* [WORK REQUEST]
Please reproduce the following records exactly, with nothing omitted.

Segment Open

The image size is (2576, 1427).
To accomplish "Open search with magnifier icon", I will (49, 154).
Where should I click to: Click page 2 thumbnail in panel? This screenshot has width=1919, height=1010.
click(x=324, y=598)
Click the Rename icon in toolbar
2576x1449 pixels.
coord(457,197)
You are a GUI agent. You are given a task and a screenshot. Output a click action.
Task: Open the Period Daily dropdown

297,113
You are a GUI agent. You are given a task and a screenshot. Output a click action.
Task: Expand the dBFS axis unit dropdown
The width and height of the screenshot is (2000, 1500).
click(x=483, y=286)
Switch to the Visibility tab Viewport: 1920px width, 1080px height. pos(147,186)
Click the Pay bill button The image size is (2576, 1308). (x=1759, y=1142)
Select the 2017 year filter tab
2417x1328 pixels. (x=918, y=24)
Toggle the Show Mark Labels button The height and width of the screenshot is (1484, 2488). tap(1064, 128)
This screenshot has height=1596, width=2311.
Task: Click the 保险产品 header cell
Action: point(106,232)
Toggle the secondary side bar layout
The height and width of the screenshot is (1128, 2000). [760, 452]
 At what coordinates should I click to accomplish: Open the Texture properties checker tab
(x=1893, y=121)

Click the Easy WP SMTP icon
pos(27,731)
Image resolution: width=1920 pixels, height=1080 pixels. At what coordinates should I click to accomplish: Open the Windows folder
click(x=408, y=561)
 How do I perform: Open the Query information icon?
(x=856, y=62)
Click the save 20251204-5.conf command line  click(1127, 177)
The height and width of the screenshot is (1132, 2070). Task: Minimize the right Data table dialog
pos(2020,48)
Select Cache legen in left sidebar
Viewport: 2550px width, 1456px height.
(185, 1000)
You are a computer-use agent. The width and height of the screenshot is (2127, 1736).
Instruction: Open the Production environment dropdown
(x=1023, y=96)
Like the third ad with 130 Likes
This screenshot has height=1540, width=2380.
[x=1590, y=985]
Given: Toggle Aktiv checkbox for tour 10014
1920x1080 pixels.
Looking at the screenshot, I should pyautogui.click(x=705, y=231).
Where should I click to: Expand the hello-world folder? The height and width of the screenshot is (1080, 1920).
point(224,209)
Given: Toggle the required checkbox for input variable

Segment Closed

* [RESPONSE TO THIS EXERCISE]
The image size is (2576, 1427).
To accomplish "Open search with magnifier icon", I will (49, 154).
Where should I click to: Click page 2 thumbnail in panel? This screenshot has width=1919, height=1010.
click(x=324, y=598)
Click the Rename icon in toolbar
2576x1449 pixels.
coord(457,197)
You are a GUI agent. You are given a task and a screenshot. Output a click action.
Task: Open the Period Daily dropdown

297,113
You are a GUI agent. You are given a task and a screenshot. Output a click action.
Task: Expand the dBFS axis unit dropdown
The width and height of the screenshot is (2000, 1500).
click(x=483, y=286)
Switch to the Visibility tab Viewport: 1920px width, 1080px height. pos(147,186)
Click the Pay bill button The image size is (2576, 1308). (x=1759, y=1142)
Select the 2017 year filter tab
2417x1328 pixels. (x=918, y=24)
Toggle the Show Mark Labels button The height and width of the screenshot is (1484, 2488). tap(1064, 128)
This screenshot has height=1596, width=2311.
Task: Click the 保险产品 header cell
Action: point(106,232)
Toggle the secondary side bar layout
The height and width of the screenshot is (1128, 2000). [760, 452]
 At what coordinates should I click to accomplish: Open the Texture properties checker tab
(x=1893, y=121)

Click the Easy WP SMTP icon
pos(27,731)
Image resolution: width=1920 pixels, height=1080 pixels. At what coordinates should I click to accomplish: Open the Windows folder
click(x=408, y=561)
 How do I perform: Open the Query information icon?
(x=856, y=62)
Click the save 20251204-5.conf command line  click(1127, 177)
The height and width of the screenshot is (1132, 2070). Task: Minimize the right Data table dialog
pos(2020,48)
Select Cache legen in left sidebar
Viewport: 2550px width, 1456px height.
(185, 1000)
You are a computer-use agent. The width and height of the screenshot is (2127, 1736).
Instruction: Open the Production environment dropdown
(x=1023, y=96)
Like the third ad with 130 Likes
This screenshot has height=1540, width=2380.
[x=1590, y=985]
Given: Toggle Aktiv checkbox for tour 10014
1920x1080 pixels.
Looking at the screenshot, I should pyautogui.click(x=705, y=231).
Where should I click to: Expand the hello-world folder? The height and width of the screenshot is (1080, 1920).
point(224,209)
Given: Toggle the required checkbox for input variable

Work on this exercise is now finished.